Приношение последнему царю
На неделе между 23 и 29 апреля. – Ельцин умер.
Двадцать пятое апреля две тысячи седьмого года должно было войти в современную летопись как день последнего послания второго президента Путина. А вошло в российскую историю как день отпевания Первого Президента Ельцина. Во всем и всегда он был первый. И в жизни, и в смерти. Он был первым демократическим вождем обновленной России. Он стал первым руководителем страны, ушедшим от власти досрочно и по доброй воле. Теперь он оказался первым русским правителем XX века, отпетым по церковному обряду. (Николай II не успел, остальные – не хотели.) Под него пришлось сочинять новый чин отпевания; никто заранее не мог сказать, как будут величать покойного в поминальной молитве.

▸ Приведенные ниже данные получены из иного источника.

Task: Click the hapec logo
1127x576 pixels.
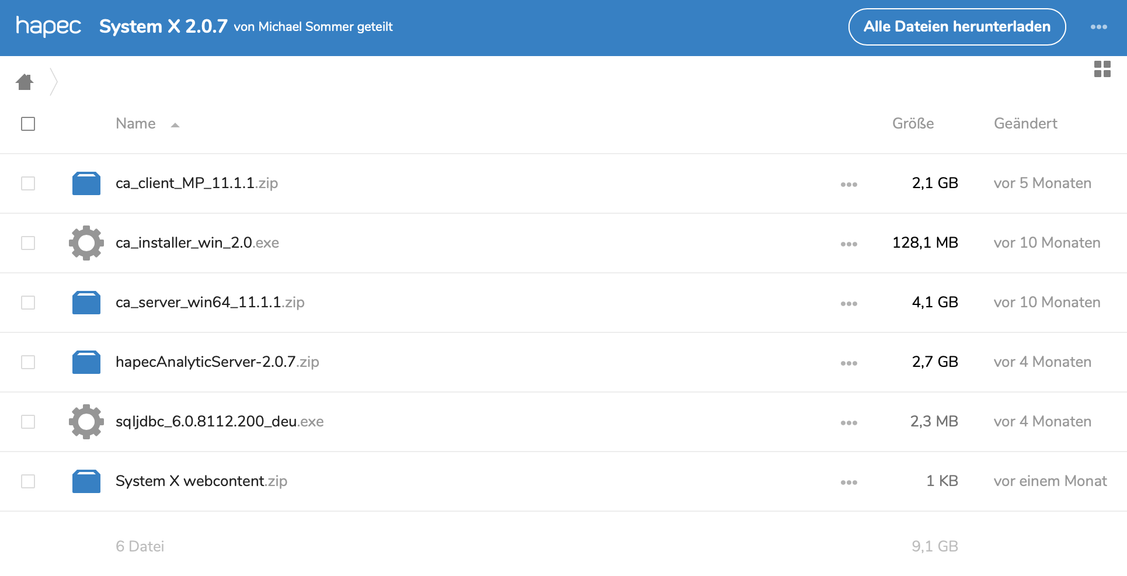Action: [48, 26]
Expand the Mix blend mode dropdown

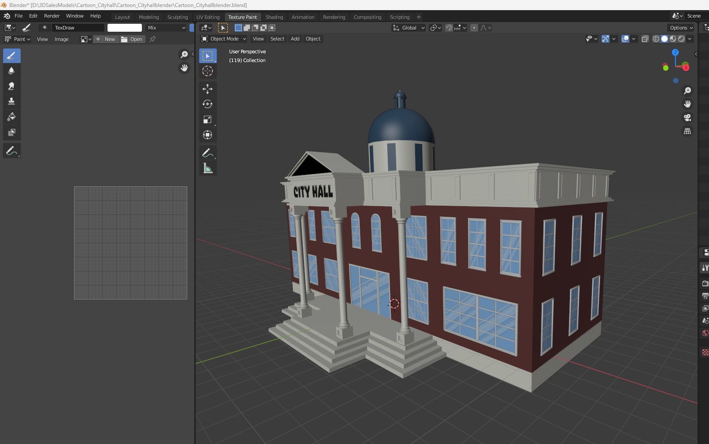click(166, 28)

Обычного человека поминают по имени; царя по имени-отчеству; по фамилии – никого. Когда хоронили генсеков (их не отпевали, но во время церковной службы все-таки поминали), особо не мудрствовали, возглашали: раба Божия Леонида… раба Божия Константина… и остави ему всякия прегрешения… Ельцин не обычный человек, не генсек, не государь; что же делать? В итоге царские формулы наложились на светский статус, и под сводами храма зазвучала вечная память Первому Президенту России Борису Николаевичу. Не господину Ельцину и не рабу Божию Борису; а именно – Борису Николаевичу. Светскому царю без права на корону. Так, по имени-отчеству, но с добавлением – государю, пели вечную память Александру Александровичу (Третьему), Александру Николаевичу (Второму), Николаю Павловичу (Первому)… Реформатор при жизни, Ельцин продолжил реформы по смерти; он поневоле заложил основу новой похоронной традиции, основанной на старой норме.